WHAT THE EXERCISE ASKS: Extract all lines from the data beneath that include the word "width".

RECORDS FOR THE EXERCISE:
- Opening Delimiter -

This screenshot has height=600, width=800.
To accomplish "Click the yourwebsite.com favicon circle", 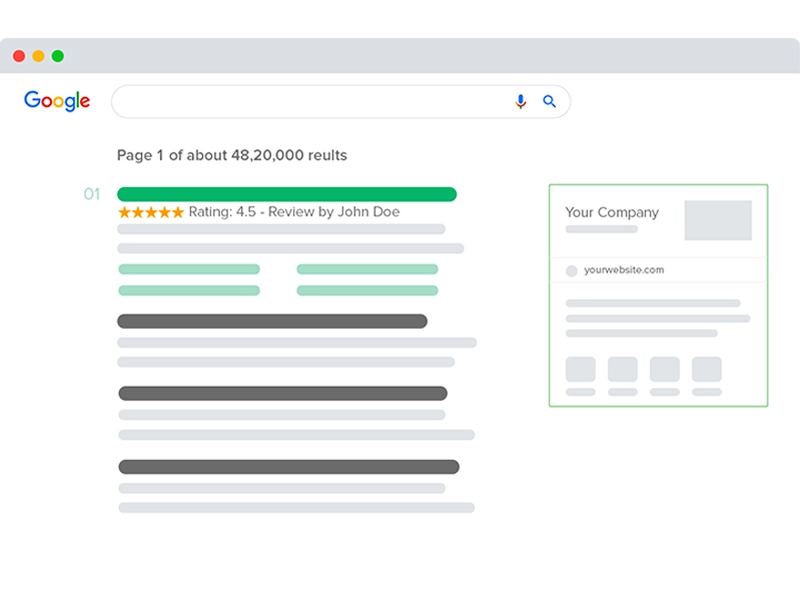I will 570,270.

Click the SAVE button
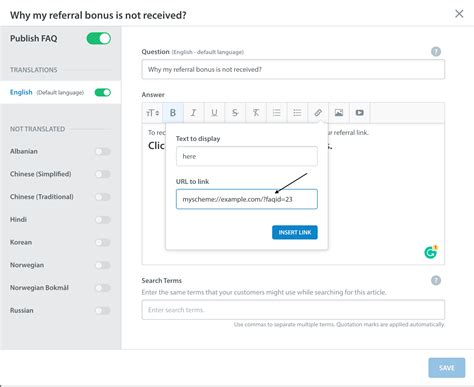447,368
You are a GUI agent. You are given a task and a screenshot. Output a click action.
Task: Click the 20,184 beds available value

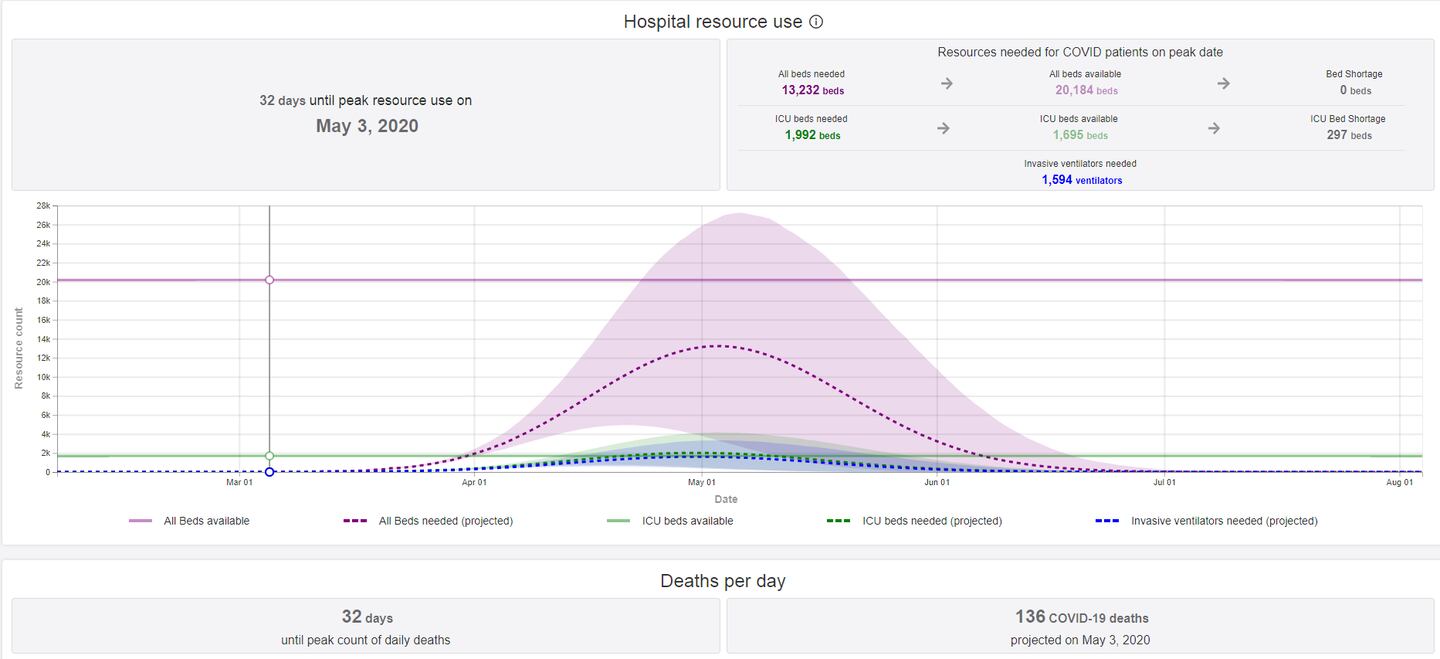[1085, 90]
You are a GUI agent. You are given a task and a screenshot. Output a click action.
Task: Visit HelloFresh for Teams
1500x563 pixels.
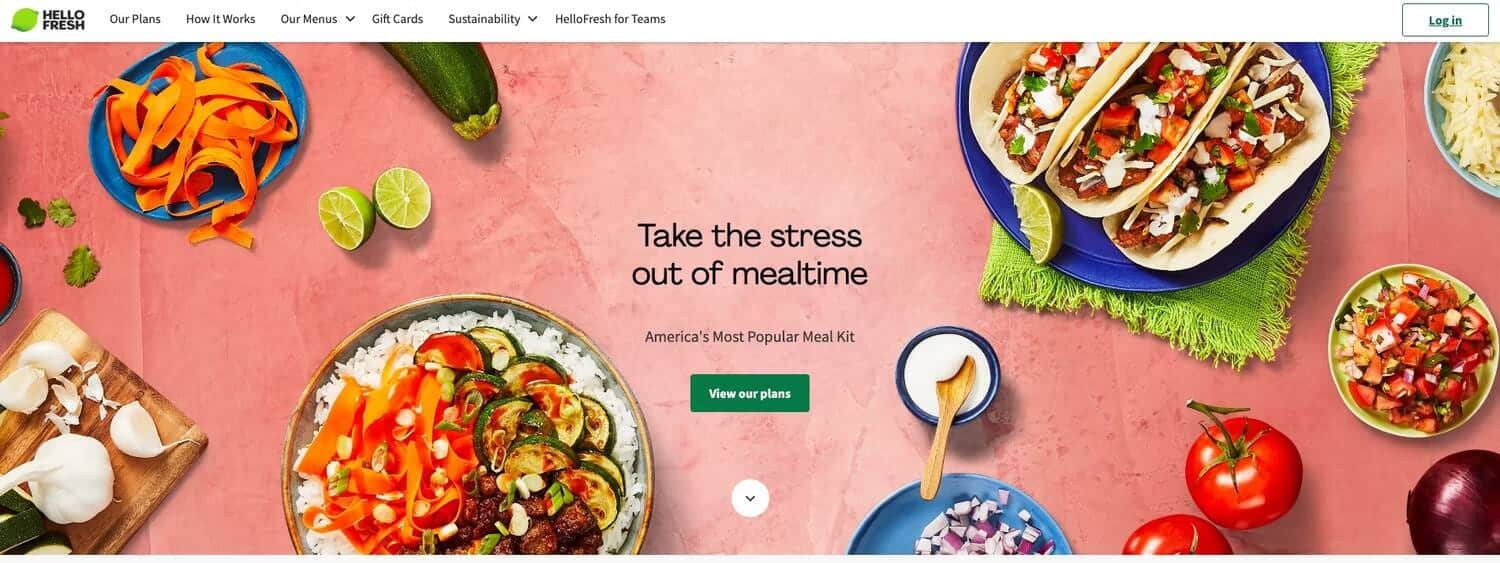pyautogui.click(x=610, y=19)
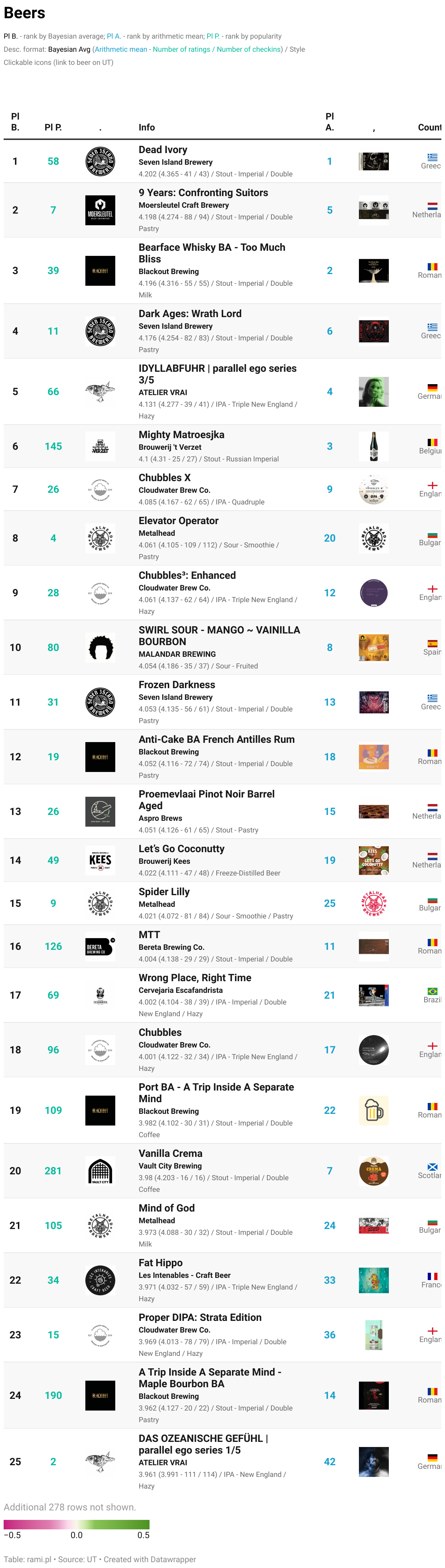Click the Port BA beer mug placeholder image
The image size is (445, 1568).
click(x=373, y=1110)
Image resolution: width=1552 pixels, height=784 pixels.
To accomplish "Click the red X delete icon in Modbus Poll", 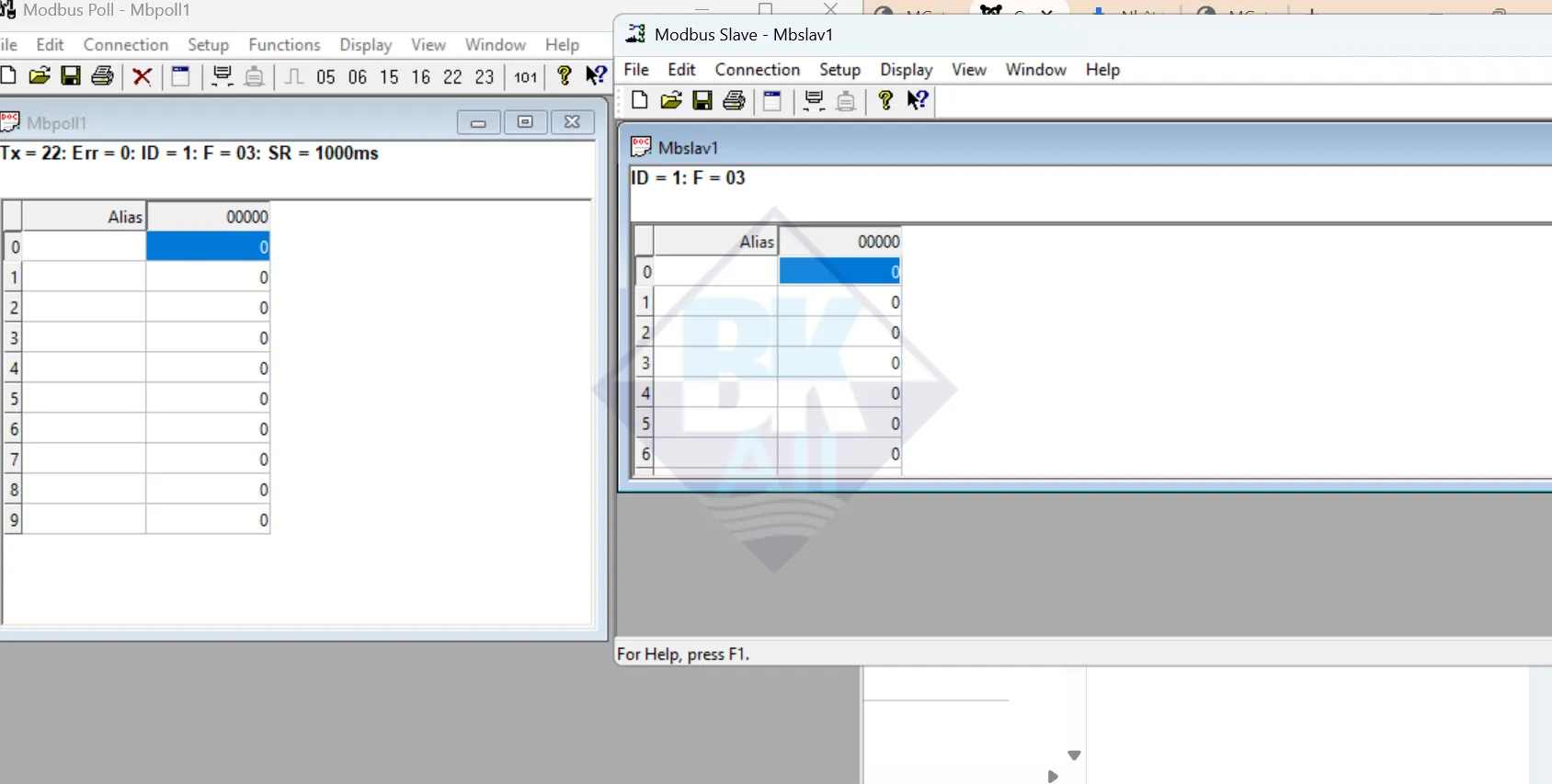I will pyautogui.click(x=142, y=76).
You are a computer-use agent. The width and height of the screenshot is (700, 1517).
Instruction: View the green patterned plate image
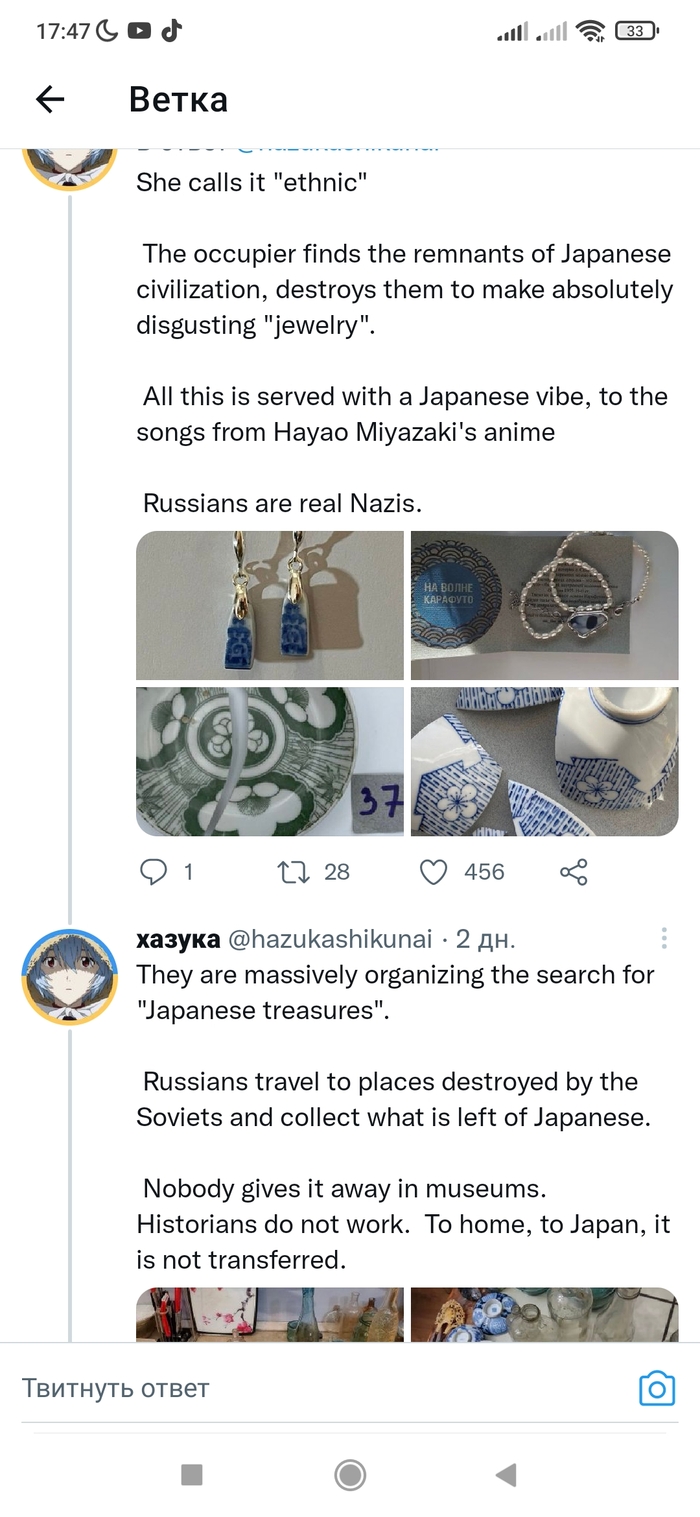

- Closing Delimiter -

OUTPUT OF THE TASK:
This screenshot has height=600, width=800.
Image resolution: width=1552 pixels, height=784 pixels.
You are a computer-use agent. The width and height of the screenshot is (700, 1517).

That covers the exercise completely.